Que va-t-il advenir du système économique actuel?

En fait, la vraie question serait plutôt de savoir s'il est réellement souhaitable que le système économique actuel soit maintenu à tout prix. Est-il justifiable d'endetter massivement les gouvernements et les générations à venir pour renflouer ceux qui ont été les artisans de la crise économique mondiale actuelle, et ce, même au nom du terrible risque systémique d'éclatement du système.  Une chose est certaine, ce point soulève des passions et implique nécessairement de savoir si les décisions qui sont prises aujourd'hui, par les différents gouvernements, dont les nombreux plans de relance et multiples tentatives de renflouement des banques et autres grandes entreprises mal gérées, vont contribuer dans le futur à créer de la richesse ou au contraire à répartir la pauvreté.  Pour le moment, il semble que ces décisions vont surtout créer de la pauvreté et répartir les pertes sur l'ensemble de la population.  Certains considèrent que c'est un véritable vol contre l'humanité que de socialiser les pertes et de privatiser les gains.
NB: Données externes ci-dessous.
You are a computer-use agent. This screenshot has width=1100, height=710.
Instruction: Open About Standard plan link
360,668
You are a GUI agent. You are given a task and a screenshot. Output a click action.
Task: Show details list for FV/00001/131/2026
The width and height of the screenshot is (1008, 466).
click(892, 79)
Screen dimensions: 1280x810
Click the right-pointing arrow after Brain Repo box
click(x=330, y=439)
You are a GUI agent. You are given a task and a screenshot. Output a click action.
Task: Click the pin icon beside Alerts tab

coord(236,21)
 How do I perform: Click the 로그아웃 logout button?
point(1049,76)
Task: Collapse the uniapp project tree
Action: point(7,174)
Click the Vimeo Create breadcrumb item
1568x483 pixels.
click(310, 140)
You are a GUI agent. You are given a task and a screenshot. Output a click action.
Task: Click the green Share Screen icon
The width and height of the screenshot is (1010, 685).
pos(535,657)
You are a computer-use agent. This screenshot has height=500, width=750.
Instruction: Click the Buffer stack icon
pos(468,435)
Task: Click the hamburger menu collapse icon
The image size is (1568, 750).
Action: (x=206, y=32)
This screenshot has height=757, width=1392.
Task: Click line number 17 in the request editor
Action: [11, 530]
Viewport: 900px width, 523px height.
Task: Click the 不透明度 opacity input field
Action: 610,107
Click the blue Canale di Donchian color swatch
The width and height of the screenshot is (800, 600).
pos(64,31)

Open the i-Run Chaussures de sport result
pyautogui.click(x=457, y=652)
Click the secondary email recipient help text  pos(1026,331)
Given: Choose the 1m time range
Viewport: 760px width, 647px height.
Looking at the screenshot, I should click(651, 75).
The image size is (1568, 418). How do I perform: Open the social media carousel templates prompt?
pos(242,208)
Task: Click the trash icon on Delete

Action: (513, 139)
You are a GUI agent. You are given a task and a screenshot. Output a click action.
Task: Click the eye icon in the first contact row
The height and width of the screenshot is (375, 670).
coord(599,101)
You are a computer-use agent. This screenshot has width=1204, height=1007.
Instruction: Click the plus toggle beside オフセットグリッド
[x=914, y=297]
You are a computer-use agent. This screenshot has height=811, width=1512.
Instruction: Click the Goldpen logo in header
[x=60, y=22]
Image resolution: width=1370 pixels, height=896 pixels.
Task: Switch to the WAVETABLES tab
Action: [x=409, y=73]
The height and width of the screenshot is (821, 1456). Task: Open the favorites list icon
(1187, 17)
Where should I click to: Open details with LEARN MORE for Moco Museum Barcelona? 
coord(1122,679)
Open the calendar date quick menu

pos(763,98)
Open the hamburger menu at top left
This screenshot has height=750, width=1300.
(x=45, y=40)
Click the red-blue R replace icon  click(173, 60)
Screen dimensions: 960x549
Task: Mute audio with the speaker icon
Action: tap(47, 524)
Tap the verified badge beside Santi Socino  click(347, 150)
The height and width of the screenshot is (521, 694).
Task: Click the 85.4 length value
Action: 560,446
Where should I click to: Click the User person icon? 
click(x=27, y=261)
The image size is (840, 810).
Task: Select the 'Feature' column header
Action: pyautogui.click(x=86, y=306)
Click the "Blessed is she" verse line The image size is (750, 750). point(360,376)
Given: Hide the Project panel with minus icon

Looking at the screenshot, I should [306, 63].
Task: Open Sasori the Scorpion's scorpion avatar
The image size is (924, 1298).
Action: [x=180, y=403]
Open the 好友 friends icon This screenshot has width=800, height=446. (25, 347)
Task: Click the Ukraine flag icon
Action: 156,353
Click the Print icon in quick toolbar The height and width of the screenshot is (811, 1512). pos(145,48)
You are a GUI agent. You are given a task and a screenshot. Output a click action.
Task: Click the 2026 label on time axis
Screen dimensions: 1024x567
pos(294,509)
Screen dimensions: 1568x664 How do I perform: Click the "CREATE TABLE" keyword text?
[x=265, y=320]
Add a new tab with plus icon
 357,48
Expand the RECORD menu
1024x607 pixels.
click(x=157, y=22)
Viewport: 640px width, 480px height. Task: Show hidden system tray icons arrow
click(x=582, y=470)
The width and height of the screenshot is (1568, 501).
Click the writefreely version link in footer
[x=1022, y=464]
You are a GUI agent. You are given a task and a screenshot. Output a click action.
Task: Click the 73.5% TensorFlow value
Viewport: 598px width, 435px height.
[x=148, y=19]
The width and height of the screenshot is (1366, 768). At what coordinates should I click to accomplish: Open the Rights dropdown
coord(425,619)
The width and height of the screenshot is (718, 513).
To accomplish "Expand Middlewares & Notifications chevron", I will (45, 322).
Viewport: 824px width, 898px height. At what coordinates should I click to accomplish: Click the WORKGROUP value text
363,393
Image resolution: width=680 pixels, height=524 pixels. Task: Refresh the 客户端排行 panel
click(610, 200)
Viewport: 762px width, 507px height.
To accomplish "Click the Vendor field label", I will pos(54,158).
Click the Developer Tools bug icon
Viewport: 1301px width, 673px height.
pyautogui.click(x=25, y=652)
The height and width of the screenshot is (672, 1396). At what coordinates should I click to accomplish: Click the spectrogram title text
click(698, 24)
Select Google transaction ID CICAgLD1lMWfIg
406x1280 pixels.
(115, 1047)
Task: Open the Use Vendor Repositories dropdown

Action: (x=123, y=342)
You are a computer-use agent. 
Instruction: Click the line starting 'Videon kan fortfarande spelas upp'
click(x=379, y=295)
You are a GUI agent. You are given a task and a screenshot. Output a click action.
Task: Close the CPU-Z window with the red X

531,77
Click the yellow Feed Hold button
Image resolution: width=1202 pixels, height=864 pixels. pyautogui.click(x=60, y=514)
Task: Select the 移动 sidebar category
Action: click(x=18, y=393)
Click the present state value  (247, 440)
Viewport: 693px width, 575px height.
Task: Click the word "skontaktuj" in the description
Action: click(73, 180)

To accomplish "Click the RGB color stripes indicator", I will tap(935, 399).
Dans ce sens, le débat va bien au-delà du resserrement de l'encadrement des systèmes financiers, la gestion du risque et du mode de rémunérations des dirigeants d'entreprises.  Ce sont les bases entières du capitalisme qui sont ébranlées et remises en question, notamment, quant au rôle des gouvernements d'assurer la justice, de punir les responsables de la crise, d'empêcher dans le futur la spéculation sur les besoins essentielles dont la nourriture, le logement, l'énergie et les matières premières de base, mais aussi, de promouvoir le développement durable et équitable de l'économie en fonction du respect de l'environnement et de valeurs fondamentales comme le travail, la famille et de meilleures pratiques de consommation et d'exploitation.  

Sans aucun doute, le libre marché soumis à la loi de l'offre et de la demande est en soi une bonne chose, et certainement l'expression ultime de la démocratie. Cependant, encore faut-il pouvoir avoir le libre choix d'entrer ou de sortir d'un marché. Ce libre choix s'applique difficilement lorsque l'on parle des besoins de base d'un individu ou d'une population, et encore plus, lorsque ceux-ci vivent dans la pauvreté.  De même, la loi de l'offre et la demande repose sur le principe d'un juste équilibre selon lequel seule l'offre qui s'adapte le mieux à la demande triomphera. En théorie donc, la loi de l'offre et la demande est une sorte de processus harmonieux qui favorise l'innovation, l'amélioration et l'ajustement continu de l'offre la plus adéquate à la demande. Malheureusement, le modèle actuel de consommation par l'endettement pousse davantage à une surconsommation et à une évaluation distortionnée de ses propres besoins. Difficile de dire combien de planète comme la Terre il faudrait pour répondre à tout les besoins actuels de la population, toutefois, à partir du moment où la réponse est supérieure à "1", il devient incontournable de reconnaître que des ajustements et des changements importants sont nécessaires à notre mode de surconsommation et au système économique qui l'encourage.    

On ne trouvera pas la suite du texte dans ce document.